---------- Tekst źródłowy ----------

Historykom badającym rzekome zapiski Grósza Chorina, dziadka hrabiny, udało się wytropić mistyfikację przed ich publikacją. Pojawiło się natomiast pytanie o autorstwo tych zapisków.

W celu wykrycia sprawców mistyfikacji dr Musiał włączył do badań biegłego grafologa (prof. Ewę Gruzę z Warszawy), specjalistkę w dziedzinie analizy pisma. Po zbadaniu fragmentów notatek orzekła, że wszystkie zostały napisane tą samą ręką. Porównując badane fragmenty notatek z próbką pisma Nicole Kaiser, prof. Gruza jednoznacznie orzekła, że to ona podrobiła badane materiały.

Przeprowadzone śledztwo wykazało, że rzekoma hrabina Nicole Kaiser przyszła na świat w 1950 r. w rodzinie urzędnika i gospodyni domowej, w Bečeju, powiatowym miasteczku w Wojwodinie (obecnie Serbia), zamieszkałym przez mniejszość węgierską. Jej rodowe nazwisko, to Magdolna Beretka. Wykluczono natomiast, aby miała żydowskie pochodzenie i była w jakikolwiek sposób spokrewniona z kimś ocalałym z Holocaustu.

Po ukończeniu szkoły średniej, Magdolna Beretka wyjechała w 1969 roku do RFN, gdzie wyszla za mąż za urzędnika skarbowego Kaisera. W połowie lat 70. studiowała medycynę w Heidelbergu, ale porzuciła studia po dwóch semestrach i rozpoczęła pracę jako przedstawicielka handlowa firmy farmaceutycznej. W latach 80. podrobiła dyplom ukończenia studiów medycznych i dyplom doktorski, po czym została zatrudniona w dziale badawczo-rozwojowym jednej z firm farmaceutycznych. Później sfabrykowała dla siebie nominacje profesorską.

Od 200 r. jej działania hochsztaplerskie nabrały rozmachu – udało jej się wyłudzić miliony euro pod pretekstem wsparcia budowy dwóch szpitali oraz studni w Kenii, a także pomocy dla głodujących dzieci w Afryce oraz sierot w Rumunii. Organizowała też różne zbiórki na rzekomą pomoc dla papieża Benedykta XVI.

„Hrabina” została aresztowana 17 sierpnia 2017 roku i w maju 2018 r. skazana na cztery i pół roku wiezienia za oszustwo. Została przedterminowo zwolniona z wiezienia w lecie 2020 r., po odbyciu 2/3 kary.

----------

▶ **Zadania**
1. W jakiej miejscowości urodziła się Nicole Kaiser według tekstu o fałszywej hrabinie?
2. Dopisz dalszy ciąg tekstu o fałszywej hrabinie, zaczynając od miejsca, w którym się kończy.

---------- Sekcja danych ----------

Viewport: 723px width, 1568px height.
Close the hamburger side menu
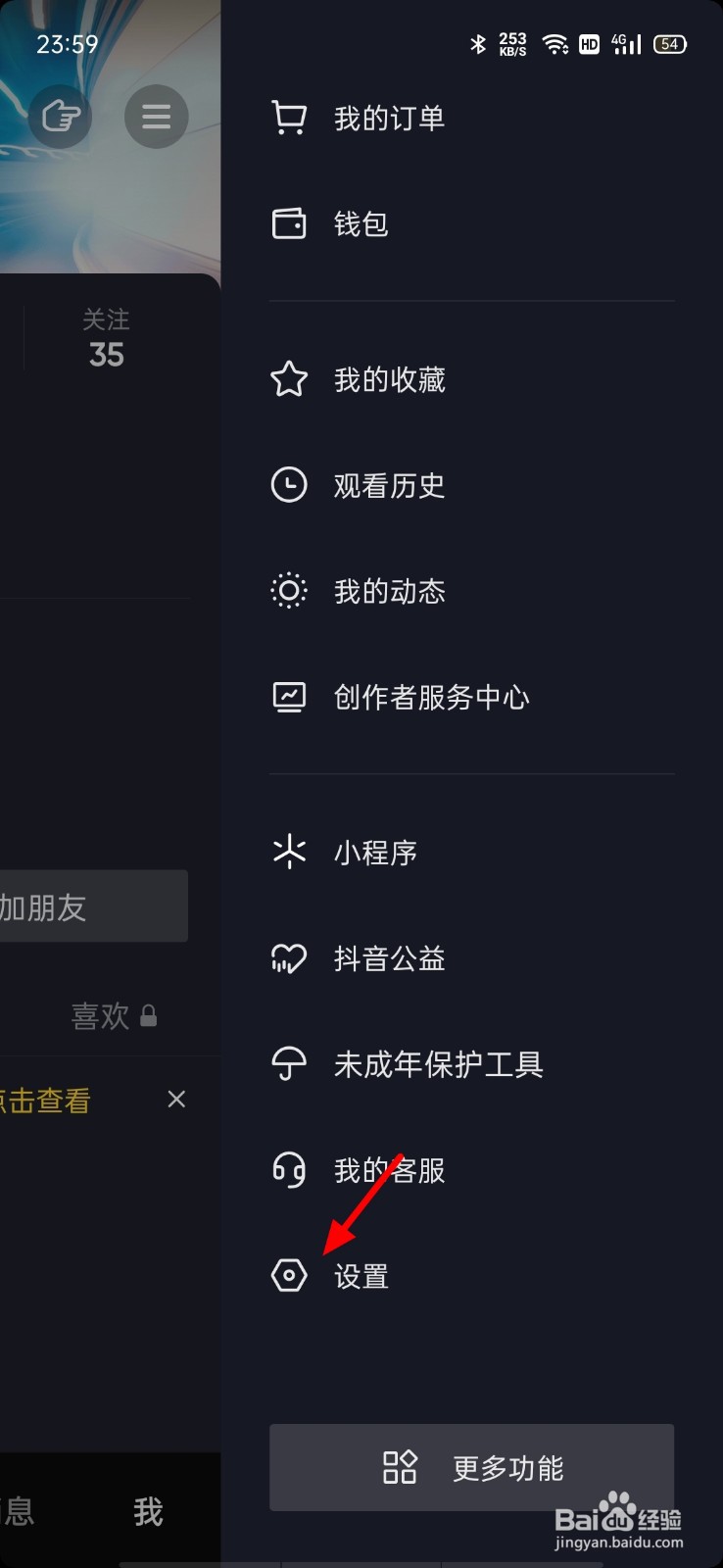[157, 118]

----------

▶ **Odpowiedzi do zadań**
1. W Bečeju, powiatowym miasteczku w Wojwodinie (obecnie Serbia).

2.
W 2019 r. dr Bogdan Musiał uzyskał zgodę sądu na zapoznanie się z aktami procesu „hrabiny”. Ku swemu zaskoczeniu odkrył, ze Barbara Riepl i Melanie Ritter nie były ofiarami tej „arystokratki”, ale świadomie uczestniczyły w jej działaniach. Barbara Riepl została poinformowana Już w 2013 r. kardynał Reinhard Marx informował Barbarę Riepl, że Nicole Kaiser nie jest watykańską lekarką sprawującą opiekę nad zdrowiem papieża Benedykta XVI. Mimo tego ostrzeżenia Barbara Riepl sponsorowała przestępczy proceder „hrabiny”, finansując jej podróże i udostępniając jej mieszkanie w Monachium, w którym „hrabina” urządziła warsztat fałszerski i sfabrykowała „pamiętnik dziadka”. Co najważniejsze w tej sprawie - to Barbara Riepl starała się o udostępnienie opinii publicznej „spuścizny Grósza Chorina” jako prawdziwej i naukowo opracowanej historii. Z akt sądowych wynika, że w zmowie z „arystokratką” działała także Melanie Ritter.

Magdolna Beretka, której udało się wzbogacić w wyniku oszustw i wyłudzeń, chciała również uzyskać światową sławę jako wnuczka ocalałego z Auschwitz żydowskiego lekarza, zmuszonego do pracy dla zbrodniarza Mengelego. Jej wspólniczka, Barbara Riepl, sfinansowała jej działania, których celem był film fabularny na podstawie rzekomych dzienników Grósza Chorina. W tym filmie główną rolę miał zagrać zięć Barbary Riepl, znany niemiecki aktor Heino Ferch. Zadaniem Bogdana Musiała było opublikowanie tekstów spreparowanych przez Nicole Kaiser, jako naukowo zweryfikowanych źródeł.

Bogdan Musiał podsumował swoje doświadczenia:

„Holocaust wciąż przyciąga szarlatanów i oszustów, którzy żerują na tym bezprecedensowym w historii ludobójstwie i jego ofiarach. Sprawa fałszywych dzienników Grósza Chorina z Auschwitz dowodzi, jak ważne jest krytyczne, naukowe podejście do świadectw tamtego mrocznego czasu.”

***

Historia rzekomych dzienników została przez dr Bogdana Musiała opisana szczegółowo w książce „Mengeles Koffer. Eine Spurensuche” (Hamburg 2019), oraz w artykule „Walizka Mengelego” (Biuletyn IPN, nr 7-8 (188-189), 2021, s. 141 -161). A także przedstawiona w filmie dokumentalnym „Abgezockt! Die Auschwitz-Tagebucher” (wyemitowanym 3 grudnia 2020 r. przez ZDFinfo Doku).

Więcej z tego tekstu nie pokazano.